By methods@manchester and Social Anthropology, University of Manchester 6th April 2011
This event was intended to provide an introduction to ethnographic methods, as employed by anthropologists, for those who are interested in how these methods might be used in applied settings whether that is in business, government or development contexts. It was attended by a cross section of students from third year undergraduates in anthropology to PhD students from across the faculty including the Manchester Business School, the School of Environment and Development and the School of Languages, Linguistics and Cultures. This wide array of academic backgrounds shows that there is an interest in applying ethnographic methods in a variety of contexts across the disciplines and made for a day of interesting discussions.
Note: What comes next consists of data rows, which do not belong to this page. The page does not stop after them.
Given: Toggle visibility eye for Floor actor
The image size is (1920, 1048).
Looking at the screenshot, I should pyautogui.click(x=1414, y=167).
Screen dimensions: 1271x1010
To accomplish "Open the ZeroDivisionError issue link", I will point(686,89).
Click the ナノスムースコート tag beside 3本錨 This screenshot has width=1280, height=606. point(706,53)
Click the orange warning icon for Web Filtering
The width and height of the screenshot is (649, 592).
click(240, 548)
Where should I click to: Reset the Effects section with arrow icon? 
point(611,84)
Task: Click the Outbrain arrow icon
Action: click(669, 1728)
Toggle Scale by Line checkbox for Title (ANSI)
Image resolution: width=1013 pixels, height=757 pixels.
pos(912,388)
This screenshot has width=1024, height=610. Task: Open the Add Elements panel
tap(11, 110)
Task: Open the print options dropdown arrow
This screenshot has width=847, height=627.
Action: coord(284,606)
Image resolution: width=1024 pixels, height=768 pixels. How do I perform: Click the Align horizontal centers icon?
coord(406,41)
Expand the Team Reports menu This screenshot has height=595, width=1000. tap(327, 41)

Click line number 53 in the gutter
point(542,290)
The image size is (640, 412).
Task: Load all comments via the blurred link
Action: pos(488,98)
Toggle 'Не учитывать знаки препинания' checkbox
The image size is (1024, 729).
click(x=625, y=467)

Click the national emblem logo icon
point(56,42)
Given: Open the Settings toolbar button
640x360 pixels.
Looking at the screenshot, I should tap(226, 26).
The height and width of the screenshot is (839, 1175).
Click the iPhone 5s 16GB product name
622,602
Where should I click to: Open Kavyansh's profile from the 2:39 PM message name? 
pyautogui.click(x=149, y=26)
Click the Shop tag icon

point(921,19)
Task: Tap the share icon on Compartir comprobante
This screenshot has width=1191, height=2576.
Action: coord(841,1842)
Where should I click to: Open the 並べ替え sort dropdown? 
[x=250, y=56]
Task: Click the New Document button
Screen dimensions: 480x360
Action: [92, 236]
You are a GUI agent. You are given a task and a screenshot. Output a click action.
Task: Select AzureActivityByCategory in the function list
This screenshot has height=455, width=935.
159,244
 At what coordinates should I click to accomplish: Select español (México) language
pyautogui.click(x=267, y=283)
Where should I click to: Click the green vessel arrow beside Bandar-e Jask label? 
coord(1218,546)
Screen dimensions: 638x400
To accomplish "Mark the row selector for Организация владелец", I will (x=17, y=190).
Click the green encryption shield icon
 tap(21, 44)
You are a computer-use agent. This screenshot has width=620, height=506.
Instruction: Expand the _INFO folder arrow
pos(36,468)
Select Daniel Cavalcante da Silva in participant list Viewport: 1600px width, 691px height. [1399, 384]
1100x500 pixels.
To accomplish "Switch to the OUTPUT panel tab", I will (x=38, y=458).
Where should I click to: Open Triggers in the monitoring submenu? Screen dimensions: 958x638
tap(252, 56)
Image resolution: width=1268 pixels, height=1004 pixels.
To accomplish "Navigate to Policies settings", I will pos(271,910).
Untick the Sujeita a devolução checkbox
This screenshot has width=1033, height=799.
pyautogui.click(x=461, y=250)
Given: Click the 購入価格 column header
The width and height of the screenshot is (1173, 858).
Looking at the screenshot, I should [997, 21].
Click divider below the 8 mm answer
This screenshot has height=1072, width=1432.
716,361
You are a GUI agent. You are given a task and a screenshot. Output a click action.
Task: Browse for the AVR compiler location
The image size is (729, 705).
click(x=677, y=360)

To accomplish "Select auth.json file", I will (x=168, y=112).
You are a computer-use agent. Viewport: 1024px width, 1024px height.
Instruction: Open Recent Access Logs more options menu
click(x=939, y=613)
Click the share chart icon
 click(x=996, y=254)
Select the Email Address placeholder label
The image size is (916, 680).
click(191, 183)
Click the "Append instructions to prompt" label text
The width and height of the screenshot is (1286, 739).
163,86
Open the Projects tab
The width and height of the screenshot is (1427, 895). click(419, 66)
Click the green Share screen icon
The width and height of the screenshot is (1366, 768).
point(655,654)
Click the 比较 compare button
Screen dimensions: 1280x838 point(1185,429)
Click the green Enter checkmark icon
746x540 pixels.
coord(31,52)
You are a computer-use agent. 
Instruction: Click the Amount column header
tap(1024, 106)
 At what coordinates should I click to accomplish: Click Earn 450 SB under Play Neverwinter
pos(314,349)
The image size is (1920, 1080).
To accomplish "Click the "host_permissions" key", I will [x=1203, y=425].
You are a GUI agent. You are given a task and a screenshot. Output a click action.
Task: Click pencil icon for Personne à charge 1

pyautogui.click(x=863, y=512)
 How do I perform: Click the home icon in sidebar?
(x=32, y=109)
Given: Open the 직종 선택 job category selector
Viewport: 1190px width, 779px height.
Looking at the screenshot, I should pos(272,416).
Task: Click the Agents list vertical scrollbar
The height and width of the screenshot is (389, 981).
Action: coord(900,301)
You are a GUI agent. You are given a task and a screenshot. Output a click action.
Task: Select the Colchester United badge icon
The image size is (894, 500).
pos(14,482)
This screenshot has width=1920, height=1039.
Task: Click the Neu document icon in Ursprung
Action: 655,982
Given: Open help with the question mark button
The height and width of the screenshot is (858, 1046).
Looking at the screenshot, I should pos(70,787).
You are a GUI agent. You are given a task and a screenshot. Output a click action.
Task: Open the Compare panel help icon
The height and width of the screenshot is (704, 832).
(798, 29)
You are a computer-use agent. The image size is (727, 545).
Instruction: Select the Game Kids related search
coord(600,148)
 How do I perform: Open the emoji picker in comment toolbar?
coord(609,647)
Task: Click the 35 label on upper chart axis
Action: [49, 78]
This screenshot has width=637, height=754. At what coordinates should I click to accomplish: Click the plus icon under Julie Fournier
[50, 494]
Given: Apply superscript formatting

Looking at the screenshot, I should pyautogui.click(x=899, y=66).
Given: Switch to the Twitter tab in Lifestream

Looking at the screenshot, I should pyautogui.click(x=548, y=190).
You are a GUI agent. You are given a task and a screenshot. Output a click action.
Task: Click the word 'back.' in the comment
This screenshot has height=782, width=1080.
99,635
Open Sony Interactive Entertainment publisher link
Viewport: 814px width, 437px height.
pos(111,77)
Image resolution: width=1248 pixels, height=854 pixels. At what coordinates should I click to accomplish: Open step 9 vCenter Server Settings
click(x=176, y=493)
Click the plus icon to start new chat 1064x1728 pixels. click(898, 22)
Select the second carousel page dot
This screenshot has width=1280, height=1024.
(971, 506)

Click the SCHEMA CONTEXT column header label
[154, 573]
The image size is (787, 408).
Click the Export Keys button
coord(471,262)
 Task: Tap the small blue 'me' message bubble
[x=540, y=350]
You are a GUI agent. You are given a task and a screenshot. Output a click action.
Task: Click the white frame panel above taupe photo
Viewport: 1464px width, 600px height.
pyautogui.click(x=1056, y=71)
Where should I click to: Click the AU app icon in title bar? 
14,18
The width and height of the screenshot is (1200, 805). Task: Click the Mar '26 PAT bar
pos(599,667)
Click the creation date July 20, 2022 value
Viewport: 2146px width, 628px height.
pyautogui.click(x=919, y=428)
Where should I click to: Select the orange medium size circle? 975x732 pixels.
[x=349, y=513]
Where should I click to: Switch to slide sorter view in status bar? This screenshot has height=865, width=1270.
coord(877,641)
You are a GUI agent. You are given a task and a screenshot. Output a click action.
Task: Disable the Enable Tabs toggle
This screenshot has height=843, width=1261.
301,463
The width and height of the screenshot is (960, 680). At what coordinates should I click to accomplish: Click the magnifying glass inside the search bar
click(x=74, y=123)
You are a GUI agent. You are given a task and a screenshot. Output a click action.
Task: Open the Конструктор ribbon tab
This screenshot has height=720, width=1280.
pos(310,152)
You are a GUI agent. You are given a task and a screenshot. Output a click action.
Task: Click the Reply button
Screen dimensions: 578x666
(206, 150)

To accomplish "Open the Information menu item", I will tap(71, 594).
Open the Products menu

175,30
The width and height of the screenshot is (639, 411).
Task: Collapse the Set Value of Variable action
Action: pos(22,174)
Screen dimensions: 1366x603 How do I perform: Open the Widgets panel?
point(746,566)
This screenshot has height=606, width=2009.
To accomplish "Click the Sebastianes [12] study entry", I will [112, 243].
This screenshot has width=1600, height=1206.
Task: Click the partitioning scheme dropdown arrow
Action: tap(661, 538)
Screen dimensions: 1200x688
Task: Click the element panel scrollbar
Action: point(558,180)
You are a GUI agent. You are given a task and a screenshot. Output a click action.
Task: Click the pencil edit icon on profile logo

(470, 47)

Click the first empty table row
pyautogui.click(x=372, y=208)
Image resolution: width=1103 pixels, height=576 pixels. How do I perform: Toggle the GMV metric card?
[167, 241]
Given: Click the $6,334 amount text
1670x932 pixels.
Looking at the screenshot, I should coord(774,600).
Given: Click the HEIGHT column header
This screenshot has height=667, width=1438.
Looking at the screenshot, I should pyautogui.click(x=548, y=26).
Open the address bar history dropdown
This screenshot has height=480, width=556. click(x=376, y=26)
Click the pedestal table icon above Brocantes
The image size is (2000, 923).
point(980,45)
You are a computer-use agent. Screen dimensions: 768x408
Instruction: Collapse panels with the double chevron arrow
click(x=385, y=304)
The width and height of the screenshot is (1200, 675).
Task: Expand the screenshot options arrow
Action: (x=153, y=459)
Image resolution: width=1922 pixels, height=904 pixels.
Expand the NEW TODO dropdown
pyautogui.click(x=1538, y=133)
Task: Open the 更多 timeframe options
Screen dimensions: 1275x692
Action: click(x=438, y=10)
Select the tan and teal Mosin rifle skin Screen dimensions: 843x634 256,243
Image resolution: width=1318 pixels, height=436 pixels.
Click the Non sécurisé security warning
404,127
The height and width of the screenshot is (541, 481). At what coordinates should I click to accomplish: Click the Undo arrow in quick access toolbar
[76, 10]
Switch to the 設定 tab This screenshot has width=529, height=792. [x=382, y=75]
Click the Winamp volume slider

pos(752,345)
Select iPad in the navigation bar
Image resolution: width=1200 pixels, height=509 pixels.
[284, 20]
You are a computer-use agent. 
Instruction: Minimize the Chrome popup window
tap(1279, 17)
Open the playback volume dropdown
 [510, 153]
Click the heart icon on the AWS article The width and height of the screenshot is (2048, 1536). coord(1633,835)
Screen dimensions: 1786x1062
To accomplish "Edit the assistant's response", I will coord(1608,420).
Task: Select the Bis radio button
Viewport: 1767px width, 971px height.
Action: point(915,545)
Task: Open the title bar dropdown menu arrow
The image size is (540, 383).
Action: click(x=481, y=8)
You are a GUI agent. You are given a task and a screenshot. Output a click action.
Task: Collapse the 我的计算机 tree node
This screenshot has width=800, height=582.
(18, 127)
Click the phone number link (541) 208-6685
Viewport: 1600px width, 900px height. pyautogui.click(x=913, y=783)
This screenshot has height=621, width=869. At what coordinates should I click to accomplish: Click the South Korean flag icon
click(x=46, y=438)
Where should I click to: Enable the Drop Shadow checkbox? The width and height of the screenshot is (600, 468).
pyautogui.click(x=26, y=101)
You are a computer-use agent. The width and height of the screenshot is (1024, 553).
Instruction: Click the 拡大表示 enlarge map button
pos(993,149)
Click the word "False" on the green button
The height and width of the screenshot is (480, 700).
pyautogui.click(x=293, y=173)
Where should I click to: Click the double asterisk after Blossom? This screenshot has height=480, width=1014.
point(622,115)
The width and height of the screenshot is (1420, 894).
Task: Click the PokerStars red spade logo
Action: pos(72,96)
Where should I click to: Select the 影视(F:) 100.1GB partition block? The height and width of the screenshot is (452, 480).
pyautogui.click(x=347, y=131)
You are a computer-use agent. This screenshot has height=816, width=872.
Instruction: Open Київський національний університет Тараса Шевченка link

What was interesting to me is that although ethnography means different things in different contexts there was a high level of common ground about how it can add value to a research project.
As well as myself and Dr Keir Martin from Social Anthropology the day was facilitated by inputs from Dr Lucy Pickering who teaches at the University of Glasgow and has done applied research on drug users’ access to medical services; Martine Zeuthen and Marie-Louise Hoilund-Carlsen from Integrity Research Consultancy who are professional anthropologists who specialise in doing research in applied contexts and Dr Damian O’ Doherty from the Manchester Business School who is working on an ethnographic study of Manchester Airport. All these experts provided inputs on different aspects of using ethnographic methods in applied contexts while students worked on developing example research projects. Issues discussed during the day included different disciplinary understandings of ethnography, maintaining a critical distance and designing a project with the users in mind whilst retaining academic integrity. Ethical issues took centre stage in the afternoon as questions were raised about obtaining consent, insider ethnography, protecting the interest of both participants and users and how to deal with illegal activity taking place during fieldwork. The ethics of online ethnography were also raised and debated.